Written task:
Copy the following listing line for line, with no changes.

>> start Exercise input

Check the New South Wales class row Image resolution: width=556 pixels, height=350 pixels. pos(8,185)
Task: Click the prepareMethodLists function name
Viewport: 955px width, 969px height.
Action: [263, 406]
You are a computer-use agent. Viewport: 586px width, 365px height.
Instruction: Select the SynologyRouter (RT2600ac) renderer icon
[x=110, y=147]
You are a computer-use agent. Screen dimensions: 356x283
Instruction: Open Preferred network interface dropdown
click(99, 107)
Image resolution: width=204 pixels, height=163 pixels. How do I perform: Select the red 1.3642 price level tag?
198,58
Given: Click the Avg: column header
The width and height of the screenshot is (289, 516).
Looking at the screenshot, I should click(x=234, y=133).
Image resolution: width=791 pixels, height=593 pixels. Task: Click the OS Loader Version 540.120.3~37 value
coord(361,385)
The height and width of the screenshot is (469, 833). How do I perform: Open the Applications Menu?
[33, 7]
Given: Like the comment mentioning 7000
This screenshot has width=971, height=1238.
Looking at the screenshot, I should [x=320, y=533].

>> end Exercise input

In response:
Check the New South Wales class row Image resolution: width=556 pixels, height=350 pixels. pos(8,185)
Task: Click the prepareMethodLists function name
Viewport: 955px width, 969px height.
Action: [263, 406]
You are a computer-use agent. Viewport: 586px width, 365px height.
Instruction: Select the SynologyRouter (RT2600ac) renderer icon
[x=110, y=147]
You are a computer-use agent. Screen dimensions: 356x283
Instruction: Open Preferred network interface dropdown
click(99, 107)
Image resolution: width=204 pixels, height=163 pixels. How do I perform: Select the red 1.3642 price level tag?
198,58
Given: Click the Avg: column header
The width and height of the screenshot is (289, 516).
Looking at the screenshot, I should click(x=234, y=133).
Image resolution: width=791 pixels, height=593 pixels. Task: Click the OS Loader Version 540.120.3~37 value
coord(361,385)
The height and width of the screenshot is (469, 833). How do I perform: Open the Applications Menu?
[33, 7]
Given: Like the comment mentioning 7000
This screenshot has width=971, height=1238.
Looking at the screenshot, I should [x=320, y=533].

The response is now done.